Text shown
Good morning, Mr. Chair. Thank you very much for the invitation to appear before this committee.
I've been with KPMG Canada for over 30 years and recently completed a term as KPMG international global head of tax. Before that, I was managing partner of KPMG Canada's tax practice and before that led our tax practices in Vancouver, Calgary, and in my home town Winnipeg.
We welcome this opportunity to help bring clarity and understanding to a number of issues that are important to us as Canadians and particularly the accounting profession, including our firm KPMG.
KPMG is an active member of CPA Canada, the body that sets and enforces the standards for more than 200,000 accountants in Canada. Every day, accountants across the country help their clients with all sorts of financial issues including helping them comply with the myriad of complex tax rules. Our firm has been serving Canadians for close to 150 years. Over those years, we have continually evolved our practices to meet the changing needs and expectations of our clients and society as a whole, a fact which is critical to this discussion.
Tax planning is an acceptable part of our tax system. As the Supreme Court of Canada explained in 2013:
||Every taxpayer is entitled to order his or her affairs so that the tax payable is less than it otherwise would be. Taxpayers often engage in tax planning to achieve that result.
With that in mind, the Isle of Man tax plan, which has been subject of much discussion and media attention in recent months, was created in 1999 and hasn't been implemented for close to 10 years. To understand the facts around this particular plan, we need to try to put ourselves back in that environment 17 years ago. Simply put, we can't take a 2016 lens to look at a 1999 issue.
In the late 1990s, the approach to tax planning in our profession, and society as a whole, was different that it is today both in Canada and around the world. The fact is the late 1990s was a time when non-resident trusts were permitted under Canadian law as a matter of government policy.
In fact, they were encouraged by the federal government as a way for immigrants with financial means to come to Canada while keeping some of their funds abroad. It was in this environment in 1999 that this tax plan was created.
As is the case with all our tax plans, it fully complied with all applicable tax laws. We conducted extensive internal and external due diligence including going so far as to obtain independent legal opinions from leading tax experts both in Canada and in the Isle of Man. With this diligence in hand, we implemented this plan 16 times, of which 13 are known to the tax authorities. We haven't used one of these plans in almost a decade.
If we now roll the conversation forward to 2016, the world has changed for every business, including the accounting profession. We, too, have modified our business practices to meet the expectations of our people, our clients, and our communities.

Data for locating words and elements:
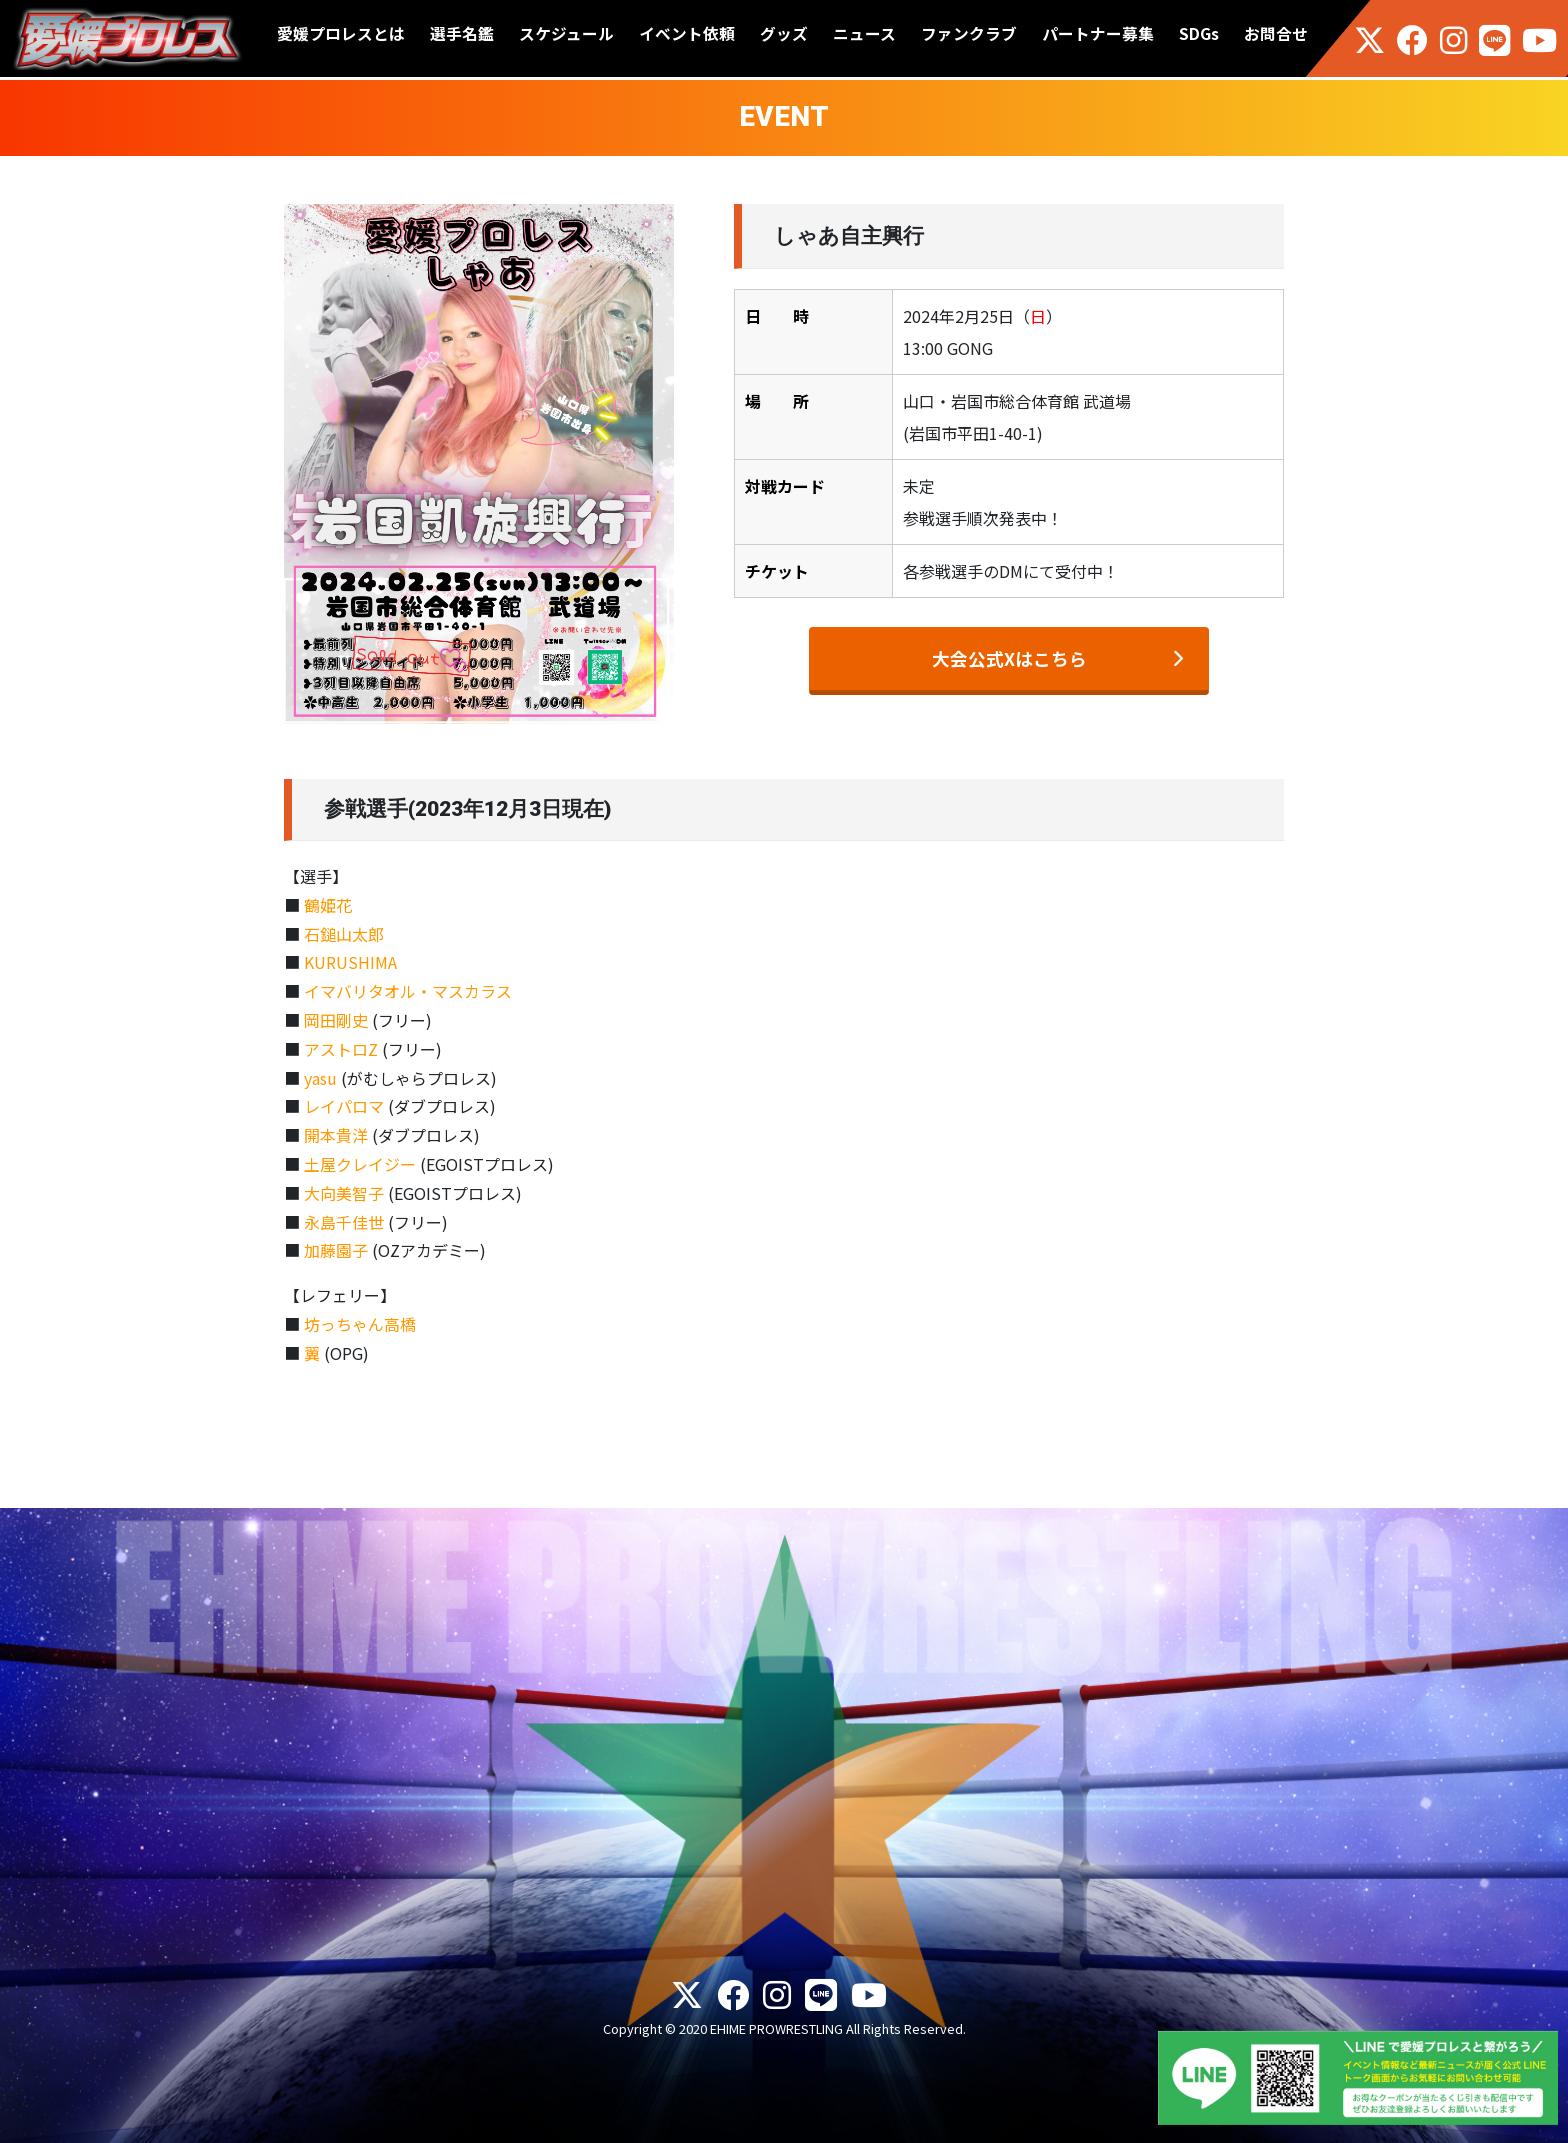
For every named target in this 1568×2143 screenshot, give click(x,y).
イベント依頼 (687, 33)
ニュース (864, 33)
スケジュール (566, 33)
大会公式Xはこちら (1009, 658)
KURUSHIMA (350, 962)
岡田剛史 (336, 1020)
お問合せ (1276, 33)
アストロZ (341, 1049)
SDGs (1199, 33)
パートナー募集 (1098, 33)
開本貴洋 (336, 1135)
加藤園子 (336, 1250)
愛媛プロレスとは (341, 33)
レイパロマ (344, 1106)
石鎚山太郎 (344, 934)
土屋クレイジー (360, 1164)
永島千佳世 (344, 1222)
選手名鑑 (462, 33)
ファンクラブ (969, 33)
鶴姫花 (328, 905)
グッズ (784, 33)
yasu (320, 1078)
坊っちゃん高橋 (360, 1324)
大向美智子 (344, 1193)
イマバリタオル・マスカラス (408, 991)
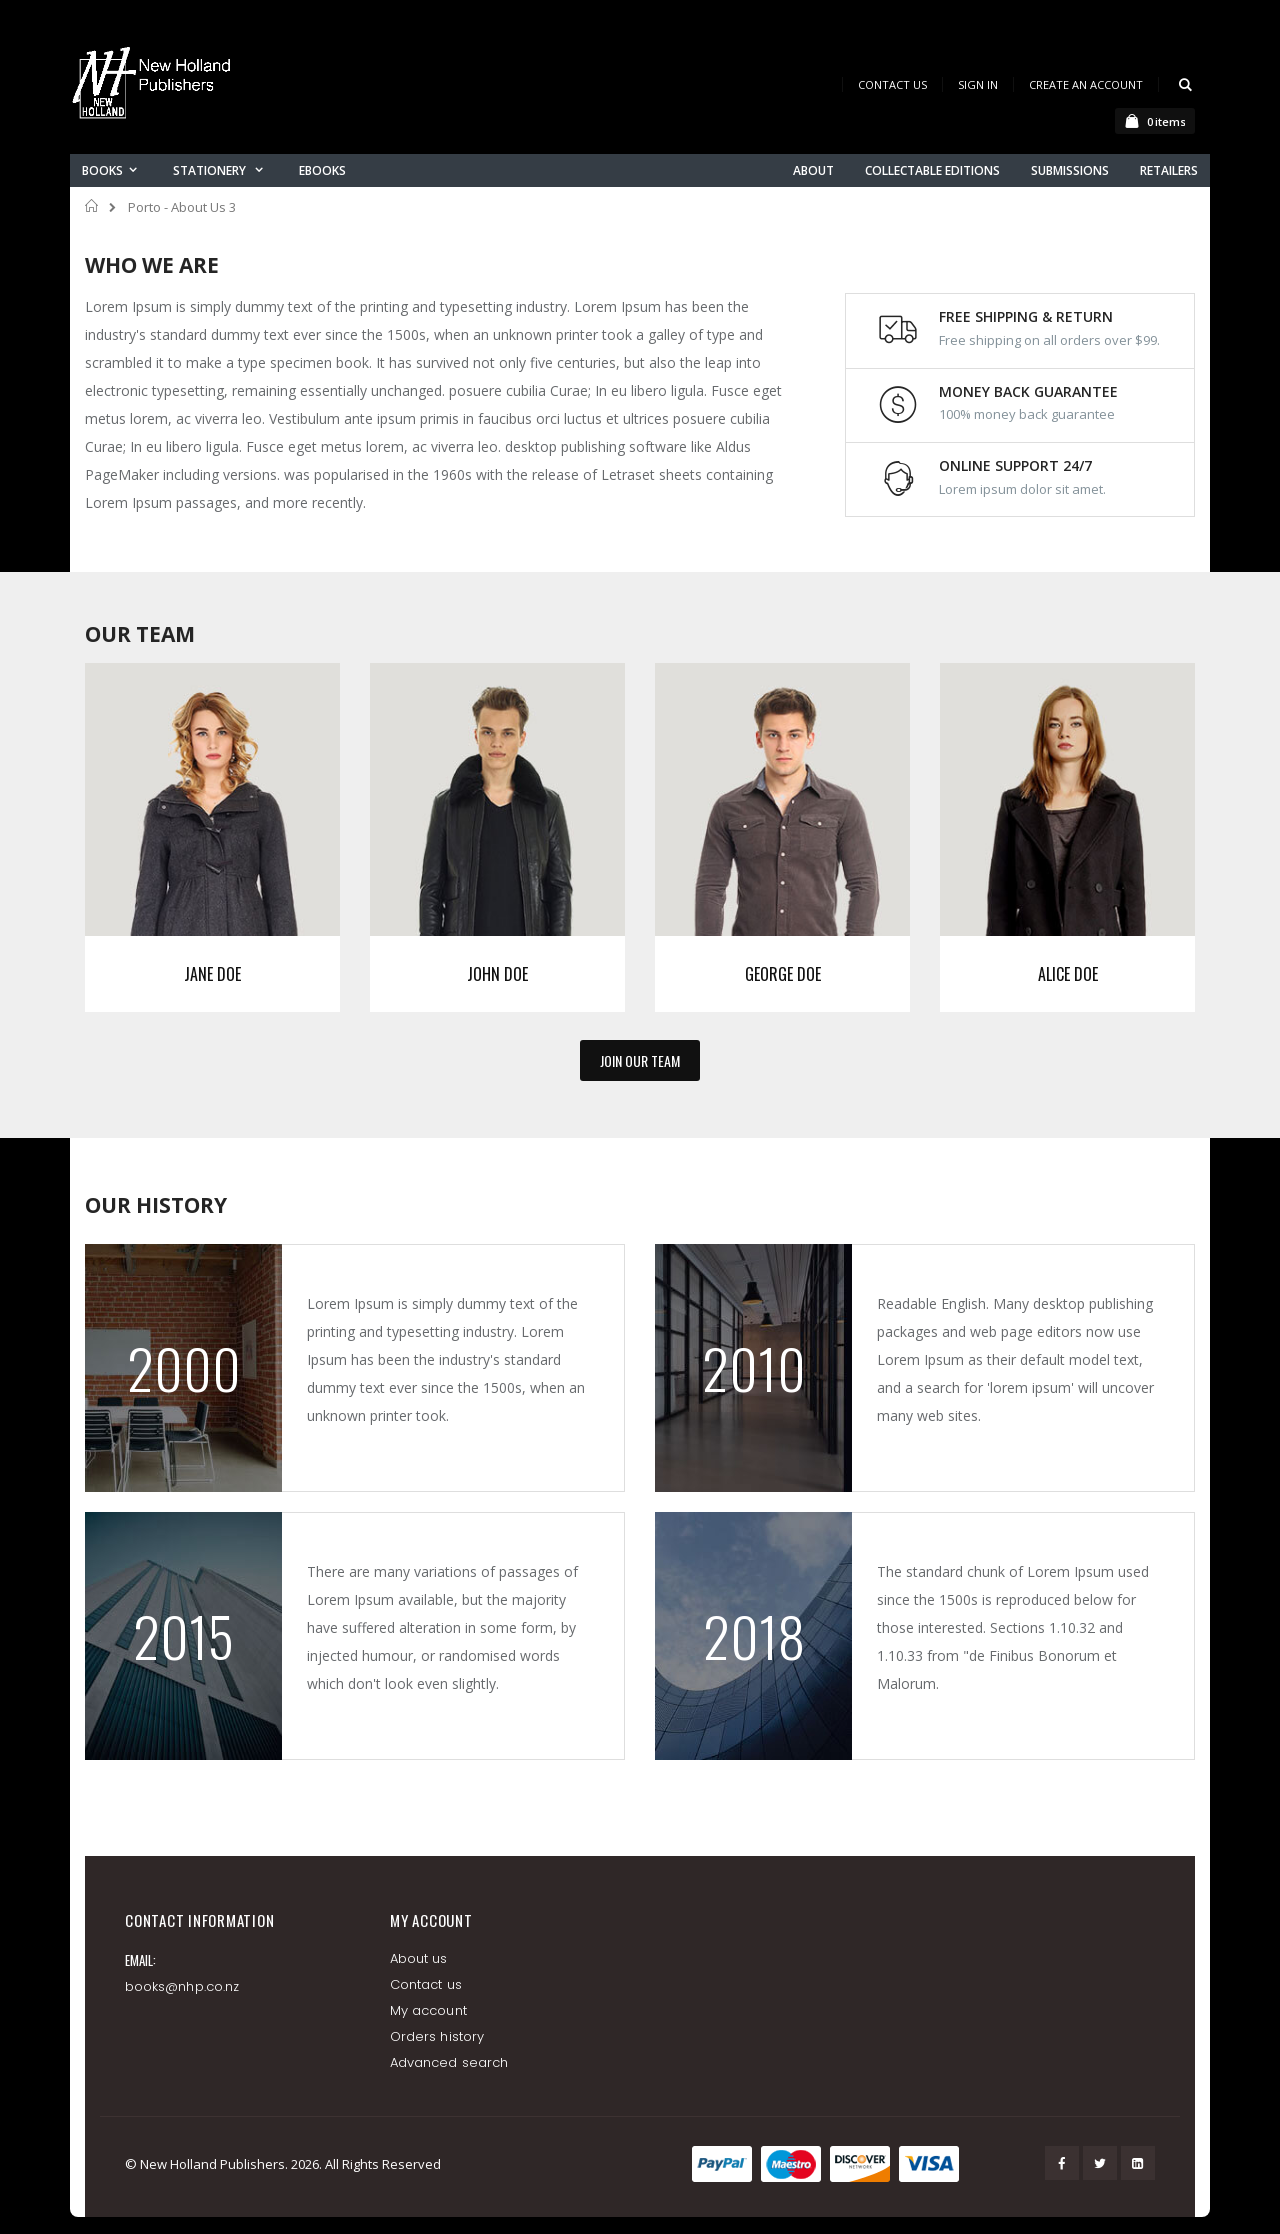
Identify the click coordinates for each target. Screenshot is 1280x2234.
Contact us (426, 1984)
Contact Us (892, 84)
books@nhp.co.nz (182, 1986)
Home (92, 206)
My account (428, 2010)
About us (419, 1958)
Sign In (978, 84)
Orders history (437, 2036)
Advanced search (449, 2062)
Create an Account (1086, 84)
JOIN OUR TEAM (640, 1060)
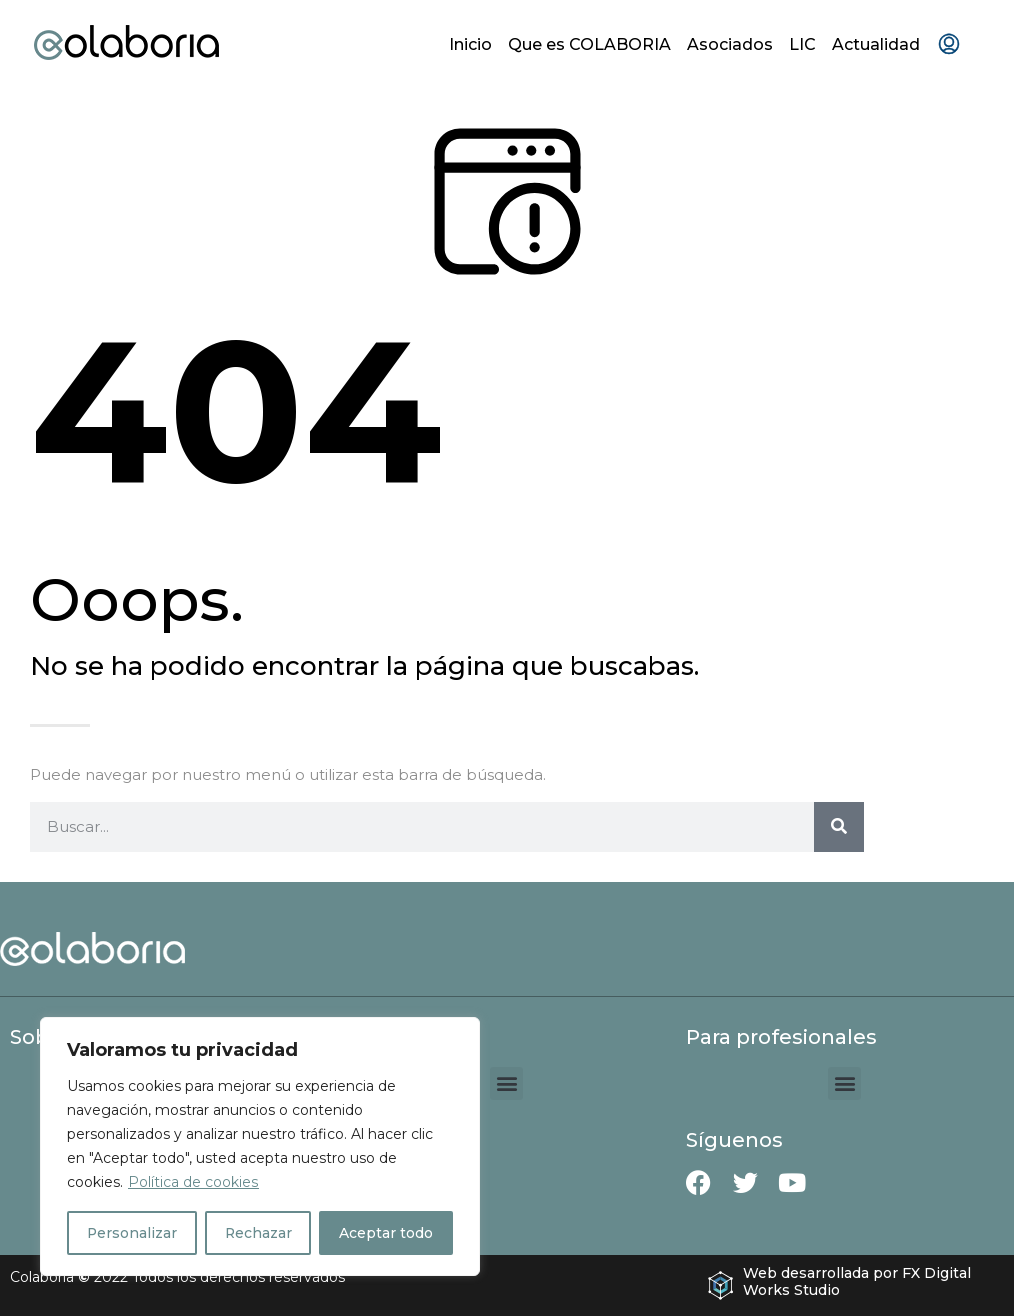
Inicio (470, 44)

Problem statement
Please list the cities where the speaker in the committee testimony led KPMG's tax practices. The data has no role in this.

Completed exercise
Vancouver, Calgary, Winnipeg